When we lived in St. John’s, the Air Force had two bases on Newfoundland and one at Goose Bay, Labrador. The one on the eastern end of the island was called Torbay – now St. John’s International Airport. The other base –Harmon AFB in Stephenville at the southwestern end of the island. On one of the bays on the southern part of the island there was a Naval Air Station near a town called Argentia. This is where Churchill and Roosevelt met in August 1941 and created a document known as the Atlantic Charter which is considered the founding document of what, after World War II, became the United Nations.
As an aside, the island of Newfoundland is full of small towns with great names such as Come By Chance, Joe Bat’s Arm, Heart’s Content and Leading Tickles. Gander Lake sits in the northern third of the island and the long narrow lake was used as a fuel stop by seaplanes transiting the North Atlantic. Later, it was a jumping off spot for airliners going to and from Europe.
So much for history… One of my many memories of living in St. John’s happened one evening. Earlier that day, my Dad took off in a C-47 on a flight to “flight check” the airfield, the instrument landing systems and ground controlled approaches (GCAs) at Harmon, Torbay and Argentia. The Air Force had (or maybe still has) specially equipped airplanes that could evaluate the quality/accuracy of the enroute electronic navigational aids as well as radars. After they were “flight checked,” they were certified for instrument approaches.
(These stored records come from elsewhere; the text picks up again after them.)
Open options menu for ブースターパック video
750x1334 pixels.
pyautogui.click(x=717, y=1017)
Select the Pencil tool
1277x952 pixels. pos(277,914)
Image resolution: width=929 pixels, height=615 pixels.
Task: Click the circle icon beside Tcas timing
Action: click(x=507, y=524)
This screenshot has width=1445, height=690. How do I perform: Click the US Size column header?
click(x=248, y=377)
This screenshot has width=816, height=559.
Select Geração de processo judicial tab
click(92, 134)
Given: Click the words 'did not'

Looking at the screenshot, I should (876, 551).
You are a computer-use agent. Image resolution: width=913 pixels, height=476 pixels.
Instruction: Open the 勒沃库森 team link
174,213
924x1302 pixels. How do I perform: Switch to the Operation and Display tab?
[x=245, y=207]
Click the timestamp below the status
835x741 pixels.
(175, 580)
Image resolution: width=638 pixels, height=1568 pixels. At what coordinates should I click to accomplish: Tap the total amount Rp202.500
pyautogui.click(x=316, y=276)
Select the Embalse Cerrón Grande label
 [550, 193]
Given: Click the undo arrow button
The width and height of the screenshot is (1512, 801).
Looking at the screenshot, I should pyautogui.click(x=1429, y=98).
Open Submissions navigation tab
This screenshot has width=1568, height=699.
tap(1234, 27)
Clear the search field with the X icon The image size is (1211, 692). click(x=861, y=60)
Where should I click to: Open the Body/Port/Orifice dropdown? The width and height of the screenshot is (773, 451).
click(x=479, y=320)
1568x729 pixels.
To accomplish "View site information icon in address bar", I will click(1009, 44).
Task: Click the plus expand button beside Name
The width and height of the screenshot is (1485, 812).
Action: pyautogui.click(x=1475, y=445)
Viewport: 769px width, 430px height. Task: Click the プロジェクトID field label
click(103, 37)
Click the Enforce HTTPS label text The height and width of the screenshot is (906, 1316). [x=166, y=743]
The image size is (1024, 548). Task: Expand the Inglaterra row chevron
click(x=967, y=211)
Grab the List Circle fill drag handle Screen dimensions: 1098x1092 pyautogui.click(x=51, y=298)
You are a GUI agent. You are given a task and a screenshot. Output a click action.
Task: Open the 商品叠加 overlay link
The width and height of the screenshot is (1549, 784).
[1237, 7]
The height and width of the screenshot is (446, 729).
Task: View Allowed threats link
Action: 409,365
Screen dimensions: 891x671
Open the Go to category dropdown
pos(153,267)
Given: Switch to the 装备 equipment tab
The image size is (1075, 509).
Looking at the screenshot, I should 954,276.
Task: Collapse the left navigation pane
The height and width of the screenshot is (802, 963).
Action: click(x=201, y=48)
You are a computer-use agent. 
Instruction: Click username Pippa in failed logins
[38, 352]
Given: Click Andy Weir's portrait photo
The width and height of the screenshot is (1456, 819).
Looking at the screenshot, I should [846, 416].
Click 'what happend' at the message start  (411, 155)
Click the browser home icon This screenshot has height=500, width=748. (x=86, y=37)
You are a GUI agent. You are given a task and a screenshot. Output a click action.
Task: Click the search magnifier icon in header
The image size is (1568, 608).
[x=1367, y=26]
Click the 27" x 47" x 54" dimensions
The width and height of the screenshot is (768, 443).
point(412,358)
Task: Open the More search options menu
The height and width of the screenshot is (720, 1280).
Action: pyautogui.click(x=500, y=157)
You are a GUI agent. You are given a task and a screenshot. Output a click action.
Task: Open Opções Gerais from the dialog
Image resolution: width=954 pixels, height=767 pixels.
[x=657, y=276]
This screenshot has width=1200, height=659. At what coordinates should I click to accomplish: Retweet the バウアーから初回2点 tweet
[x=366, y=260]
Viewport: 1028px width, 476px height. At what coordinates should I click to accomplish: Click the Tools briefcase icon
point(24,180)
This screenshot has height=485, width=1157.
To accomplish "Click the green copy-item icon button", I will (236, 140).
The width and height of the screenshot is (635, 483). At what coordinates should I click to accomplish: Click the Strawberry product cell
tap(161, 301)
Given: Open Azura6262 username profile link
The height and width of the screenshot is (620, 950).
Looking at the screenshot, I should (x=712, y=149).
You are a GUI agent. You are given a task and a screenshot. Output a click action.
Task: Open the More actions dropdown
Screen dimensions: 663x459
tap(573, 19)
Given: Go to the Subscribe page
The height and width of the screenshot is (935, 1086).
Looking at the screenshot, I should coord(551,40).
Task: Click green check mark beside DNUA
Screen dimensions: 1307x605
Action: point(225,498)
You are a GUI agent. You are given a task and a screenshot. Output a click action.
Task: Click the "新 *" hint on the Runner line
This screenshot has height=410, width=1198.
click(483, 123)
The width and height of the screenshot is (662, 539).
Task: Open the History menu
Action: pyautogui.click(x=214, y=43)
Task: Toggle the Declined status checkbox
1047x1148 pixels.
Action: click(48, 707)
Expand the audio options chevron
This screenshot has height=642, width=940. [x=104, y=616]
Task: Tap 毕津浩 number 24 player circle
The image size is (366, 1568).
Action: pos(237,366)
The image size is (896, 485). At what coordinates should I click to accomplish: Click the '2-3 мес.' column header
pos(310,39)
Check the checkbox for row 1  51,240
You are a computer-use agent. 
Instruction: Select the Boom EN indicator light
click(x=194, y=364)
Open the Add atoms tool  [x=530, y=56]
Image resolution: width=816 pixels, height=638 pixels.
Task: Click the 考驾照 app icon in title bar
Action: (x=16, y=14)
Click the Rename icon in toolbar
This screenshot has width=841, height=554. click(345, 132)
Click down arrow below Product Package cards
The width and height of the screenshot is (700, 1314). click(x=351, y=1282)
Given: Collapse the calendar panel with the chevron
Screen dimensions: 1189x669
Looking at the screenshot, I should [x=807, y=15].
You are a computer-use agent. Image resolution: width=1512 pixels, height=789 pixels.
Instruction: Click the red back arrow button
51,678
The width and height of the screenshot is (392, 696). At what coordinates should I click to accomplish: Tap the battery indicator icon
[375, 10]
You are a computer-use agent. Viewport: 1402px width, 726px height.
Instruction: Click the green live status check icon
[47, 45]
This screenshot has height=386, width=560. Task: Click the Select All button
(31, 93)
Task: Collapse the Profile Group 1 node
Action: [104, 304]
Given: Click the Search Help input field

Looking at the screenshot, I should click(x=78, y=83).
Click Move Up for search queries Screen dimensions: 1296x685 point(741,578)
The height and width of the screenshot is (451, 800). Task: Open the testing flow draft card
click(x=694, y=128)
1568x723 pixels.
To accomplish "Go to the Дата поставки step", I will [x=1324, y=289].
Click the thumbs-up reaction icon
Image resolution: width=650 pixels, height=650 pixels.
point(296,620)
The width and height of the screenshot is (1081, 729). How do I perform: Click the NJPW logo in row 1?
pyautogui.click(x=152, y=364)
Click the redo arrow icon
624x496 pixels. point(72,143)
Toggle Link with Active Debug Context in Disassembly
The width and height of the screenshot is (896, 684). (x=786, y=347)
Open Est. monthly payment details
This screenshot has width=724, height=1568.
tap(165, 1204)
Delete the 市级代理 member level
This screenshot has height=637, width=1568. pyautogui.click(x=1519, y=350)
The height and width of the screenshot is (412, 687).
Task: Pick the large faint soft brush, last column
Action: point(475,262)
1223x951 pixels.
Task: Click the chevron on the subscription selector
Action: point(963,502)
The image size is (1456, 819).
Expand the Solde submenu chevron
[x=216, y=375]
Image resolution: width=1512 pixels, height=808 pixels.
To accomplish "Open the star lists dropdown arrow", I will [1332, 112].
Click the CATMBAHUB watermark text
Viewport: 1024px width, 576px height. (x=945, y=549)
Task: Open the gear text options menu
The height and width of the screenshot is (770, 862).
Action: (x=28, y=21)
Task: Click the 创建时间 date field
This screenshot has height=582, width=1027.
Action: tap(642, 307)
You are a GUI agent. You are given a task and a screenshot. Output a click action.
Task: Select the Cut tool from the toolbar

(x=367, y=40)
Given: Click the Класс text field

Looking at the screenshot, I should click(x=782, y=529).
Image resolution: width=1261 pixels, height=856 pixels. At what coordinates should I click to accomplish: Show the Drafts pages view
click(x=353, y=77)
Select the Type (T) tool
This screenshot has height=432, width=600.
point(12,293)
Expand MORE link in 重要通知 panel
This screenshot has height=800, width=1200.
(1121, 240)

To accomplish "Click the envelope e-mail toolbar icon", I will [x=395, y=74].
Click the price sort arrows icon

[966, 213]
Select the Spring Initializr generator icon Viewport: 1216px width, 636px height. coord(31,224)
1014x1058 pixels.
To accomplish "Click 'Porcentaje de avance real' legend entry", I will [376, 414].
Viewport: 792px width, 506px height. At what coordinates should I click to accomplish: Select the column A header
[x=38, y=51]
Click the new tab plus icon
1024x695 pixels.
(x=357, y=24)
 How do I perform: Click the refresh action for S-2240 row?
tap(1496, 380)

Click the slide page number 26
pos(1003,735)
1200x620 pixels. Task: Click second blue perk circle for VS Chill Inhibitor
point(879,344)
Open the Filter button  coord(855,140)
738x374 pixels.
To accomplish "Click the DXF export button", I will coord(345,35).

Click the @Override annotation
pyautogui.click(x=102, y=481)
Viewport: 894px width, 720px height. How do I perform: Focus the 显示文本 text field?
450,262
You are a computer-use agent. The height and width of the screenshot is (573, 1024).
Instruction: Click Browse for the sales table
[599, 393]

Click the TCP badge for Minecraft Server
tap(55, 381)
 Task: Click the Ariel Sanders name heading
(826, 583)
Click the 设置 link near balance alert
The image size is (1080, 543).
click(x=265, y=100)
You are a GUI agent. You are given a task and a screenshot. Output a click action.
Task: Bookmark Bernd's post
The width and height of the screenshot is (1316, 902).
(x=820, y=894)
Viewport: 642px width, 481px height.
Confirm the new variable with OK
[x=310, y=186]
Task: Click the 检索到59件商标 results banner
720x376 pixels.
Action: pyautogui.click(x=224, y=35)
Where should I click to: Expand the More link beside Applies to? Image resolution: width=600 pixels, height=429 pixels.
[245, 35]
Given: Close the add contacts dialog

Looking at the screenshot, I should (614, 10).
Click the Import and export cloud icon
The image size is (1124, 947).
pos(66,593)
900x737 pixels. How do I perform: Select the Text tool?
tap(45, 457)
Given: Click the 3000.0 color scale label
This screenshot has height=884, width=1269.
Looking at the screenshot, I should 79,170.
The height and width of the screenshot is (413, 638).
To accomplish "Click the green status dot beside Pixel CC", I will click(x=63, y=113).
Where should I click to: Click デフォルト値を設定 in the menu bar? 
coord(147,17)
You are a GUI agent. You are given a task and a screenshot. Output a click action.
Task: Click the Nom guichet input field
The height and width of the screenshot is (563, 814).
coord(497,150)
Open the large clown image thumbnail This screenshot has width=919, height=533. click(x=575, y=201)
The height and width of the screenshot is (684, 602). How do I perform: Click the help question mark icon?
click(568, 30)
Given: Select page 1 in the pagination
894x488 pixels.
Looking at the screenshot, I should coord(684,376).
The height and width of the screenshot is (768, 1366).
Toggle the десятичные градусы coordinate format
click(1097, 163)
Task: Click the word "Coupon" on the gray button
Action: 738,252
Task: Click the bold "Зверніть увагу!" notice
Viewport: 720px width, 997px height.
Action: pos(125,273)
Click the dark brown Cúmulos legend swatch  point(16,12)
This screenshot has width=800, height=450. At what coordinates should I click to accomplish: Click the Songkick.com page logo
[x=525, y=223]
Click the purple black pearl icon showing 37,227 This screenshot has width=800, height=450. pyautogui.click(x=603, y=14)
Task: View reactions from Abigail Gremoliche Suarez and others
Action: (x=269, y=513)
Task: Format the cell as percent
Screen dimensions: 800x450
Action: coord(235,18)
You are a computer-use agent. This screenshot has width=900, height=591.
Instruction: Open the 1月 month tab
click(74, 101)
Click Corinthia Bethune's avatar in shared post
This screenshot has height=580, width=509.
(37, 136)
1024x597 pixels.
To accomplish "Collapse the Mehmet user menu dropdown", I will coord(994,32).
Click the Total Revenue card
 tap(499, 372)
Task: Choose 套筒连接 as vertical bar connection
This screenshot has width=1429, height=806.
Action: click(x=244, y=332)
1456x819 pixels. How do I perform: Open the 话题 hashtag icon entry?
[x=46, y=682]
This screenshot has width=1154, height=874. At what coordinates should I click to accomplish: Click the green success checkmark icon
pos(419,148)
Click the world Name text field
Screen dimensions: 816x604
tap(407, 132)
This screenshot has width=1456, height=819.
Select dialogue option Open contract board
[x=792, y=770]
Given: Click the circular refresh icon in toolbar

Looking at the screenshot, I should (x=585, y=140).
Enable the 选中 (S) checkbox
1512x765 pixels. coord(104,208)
As usual, my mother dropped my Dad off at the base well before the flight. We returned in time to see the twin-engine C-47 taxi up in front of base operations and shut down. My mother and I walked onto the ramp and I ran to greet my Dad. He came out of the cabin door with a long screwdriver in his hand, and a grim angry expression on his face. He didn’t acknowledge me and walked past as if I didn’t exist.
Dad climbed on to the C-47’s large main landing gear tire and jabbed the leading edge of the wing several times. A huge block of ice fell down and it had a large crescent that was the shape of the leading edge of the wing. Like a man on a mission, Dad marched past my mother and me, again without saying hello and headed into base operations.
I followed and watched him thump the block of ice on the weather forecaster’s desk. He banged down the screwdriver and glared at the weatherman who had given him a weather brief before the flight…. “Whatdayya mean no f%#&g ice?” Dad stormed out leaving a grim forecaster with a block of ice that probably weighed about ten pounds melting on his counter.
Years later, when I started flying, I asked him about that night. He said what made him so mad was that the forecaster had told him during their weather brief, that there was virtually no chance of airframe icing that night. On the way back after spending over five hours in the air battling rime and clear ice, heavy enough at times that the C-47 could barely maintain altitude at full military power. He thought the chunk of ice was proof that the forecaster was wrong!
That was my introduction to the dangers of ice forming on the wings and fuselage of an airplane. Little did I know later, I would be saying those same words!